優しい慰めの言葉を期待していたわけではないけれど、幼馴染の反応はやはり素っ気ないものだった。

「だから我の駒になっておれば良かったのだ」

「それがやだから豊臣に入ったんだってば」

幼稚園から大学まで一緒だった腐れ縁の幼馴染みに、『我の駒になれ』と言われて喜んでついていく人間がいたら教えて欲しい。

しかし、だ。
この元就は顔も家柄も良いお坊っちゃまなので、喜んで捨て駒に志願する女が絶対いないとは言い切れないのが恐ろしいところである。
しかも今は大企業の社長とくれば、寄ってくる女は後を絶たないのではないだろうか。

そんな彼が一時期怪しげなカルト教団に入信して「サンデー毛利」と名乗っていたことは今までは黒歴史になっている。

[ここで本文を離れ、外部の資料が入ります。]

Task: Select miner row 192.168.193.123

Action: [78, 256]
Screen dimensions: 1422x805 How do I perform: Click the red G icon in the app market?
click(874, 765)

「なんでどうして……私はただ、普通に就職してそこそこ稼いで貯金もして普通に結婚して、ごくごく普通の人生を歩みたかっただけなのに……」

捨て駒かM奴隷かって、究極の選択すぎやしませんか。
テーブルに突っ伏して嘆く私の向かい側では、元就が涼しい顔であんみつを食べている。
こいつも大概女王様だ

「長曾我部はどうした。真っ先にあやつに泣きつくと思っていたが」

「元親には昨日電話で、喫茶店での出来事から病院での事まで全部話した。お前も大変だなって慰められた」

元就に捨て駒になれ発言をされた時も、真っ先に訴えた相手は元親だった。
元親はもう一人の幼馴染だ。

「他には何と言っていた」

「え……辛いときはいつでも愚痴っていいぜ、とか、そんな感じのことを言われたけど」

「それだけか」

完食した元就がスプーンを置く。

「姫若子にしては上出来よ。余計な事を言わぬだけの知恵はついたようだな。まったく成長しておらぬ者もいるが」

「えっ、なにそれ? どういう意味?」

元就は頭が悪い子供を見るような目で私を見た。

「鈍いにも程があるという話ぞ」

話は終わりだ、と一方的に宣言した元就は、目線で店員を呼び寄せ、あべかわ餅を追加注文した。
まだ食べるのか。

こうなると、もうガンとして話をしてくれなくなることは分かっていたので、私は仕方なく一人で店を出た。

帰ったらまた元親に電話してみよう。
そんなことを考えながら歩いていたら、誰かにぶつかりそうになってしまった。
慌てて「すみません」と顔を上げた途端、視界が真っ白になる。

視界を白く染めたもの。
それは白いスーツだった。

「毛利元就君と何を話していたんだい?」

口調こそ柔らかいものの、底にゾッとするような冷たさを含んだ声が耳を打つ。

「…副社長…」

「半兵衛と呼ぶよう言ったはずだよ」

綺麗に微笑んでみせたその人は。
入院しているはずの副社長が、すぐ目の前に立っていた。